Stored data
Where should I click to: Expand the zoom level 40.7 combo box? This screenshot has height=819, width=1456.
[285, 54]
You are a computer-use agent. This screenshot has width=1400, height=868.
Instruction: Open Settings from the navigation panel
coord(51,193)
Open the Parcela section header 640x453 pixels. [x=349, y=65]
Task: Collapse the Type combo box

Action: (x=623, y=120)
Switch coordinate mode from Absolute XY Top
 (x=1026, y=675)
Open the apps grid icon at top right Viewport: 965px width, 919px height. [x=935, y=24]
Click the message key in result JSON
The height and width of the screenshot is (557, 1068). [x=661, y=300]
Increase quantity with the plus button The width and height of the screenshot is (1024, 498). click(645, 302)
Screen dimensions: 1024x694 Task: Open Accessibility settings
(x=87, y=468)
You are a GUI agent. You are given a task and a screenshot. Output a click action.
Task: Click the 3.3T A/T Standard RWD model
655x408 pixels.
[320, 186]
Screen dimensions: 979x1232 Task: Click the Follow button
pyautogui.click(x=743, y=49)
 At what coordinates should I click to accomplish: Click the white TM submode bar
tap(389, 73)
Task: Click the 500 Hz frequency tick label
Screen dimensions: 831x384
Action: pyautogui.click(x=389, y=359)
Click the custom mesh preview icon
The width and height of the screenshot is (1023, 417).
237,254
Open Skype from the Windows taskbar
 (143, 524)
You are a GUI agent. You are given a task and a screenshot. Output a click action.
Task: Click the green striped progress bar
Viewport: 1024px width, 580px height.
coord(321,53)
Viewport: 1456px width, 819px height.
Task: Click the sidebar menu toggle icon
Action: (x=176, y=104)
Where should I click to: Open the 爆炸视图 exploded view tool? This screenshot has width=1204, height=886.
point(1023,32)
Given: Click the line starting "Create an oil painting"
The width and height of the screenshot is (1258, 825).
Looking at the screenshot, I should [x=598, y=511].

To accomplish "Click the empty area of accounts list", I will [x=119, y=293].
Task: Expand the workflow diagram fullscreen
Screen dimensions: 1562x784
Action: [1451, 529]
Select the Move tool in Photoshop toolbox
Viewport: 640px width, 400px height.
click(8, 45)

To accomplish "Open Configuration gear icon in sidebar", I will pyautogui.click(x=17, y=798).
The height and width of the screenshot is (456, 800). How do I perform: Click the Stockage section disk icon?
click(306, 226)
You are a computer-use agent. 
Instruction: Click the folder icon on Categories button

#### [WHAT TO PRODUCE]
Select all lines with the word "computer" from the entries above.

#### [OUTPUT BELOW]
You are a computer-use agent. This screenshot has width=1400, height=868.
You are a computer-use agent. 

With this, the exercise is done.